This study appraises the household costs of raising children, and attempts to estimate the procreative propensity of Korea by analyzing the likelihood of raising one or more children according to the price theory.
The Urban Household Survey of 1973 compared the average monthly spending of households with one child each and households with no children. The cost of childcare for the was KRW 735,000 when the child was between the ages of 1 and 14, but rose to KRW 1.485 million when the child was between the ages of 14 and 20, and began to enter the secondary education system. In addition, the cost of childcare was also higher in Seoul than in other regions of Korea.
The average of these costs amounts to only eight percent of the average cost of childcare in major American cities. However, given the fact that the Korean national income per capita is only about six percent of its American counterpart, Koreans are spending considerably more on the care for, and education of, their children. Koreans, on average, spend 13.8 percent more than Americans on food for their children, and 16.9 percent less than Americans on other childcare items. This attests to the gap in the standard of living between Korea and the United States.
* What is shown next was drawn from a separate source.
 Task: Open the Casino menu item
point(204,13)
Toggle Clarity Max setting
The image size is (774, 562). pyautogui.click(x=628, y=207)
The majority of Korean households want to have at least three to four children. While the cost of raising three or more children is significantly greater than the cost of raising fewer than three children, there are also a wide range of variables that need to be taken into account, such as the household income, the employment rate, and the actual wage in the manufacturing sector, among others. The procreative propensity, in other words, can change in response to factors other than the desired number of children. We can increase the procreative propensity only by ensuring income stability and employment security for households.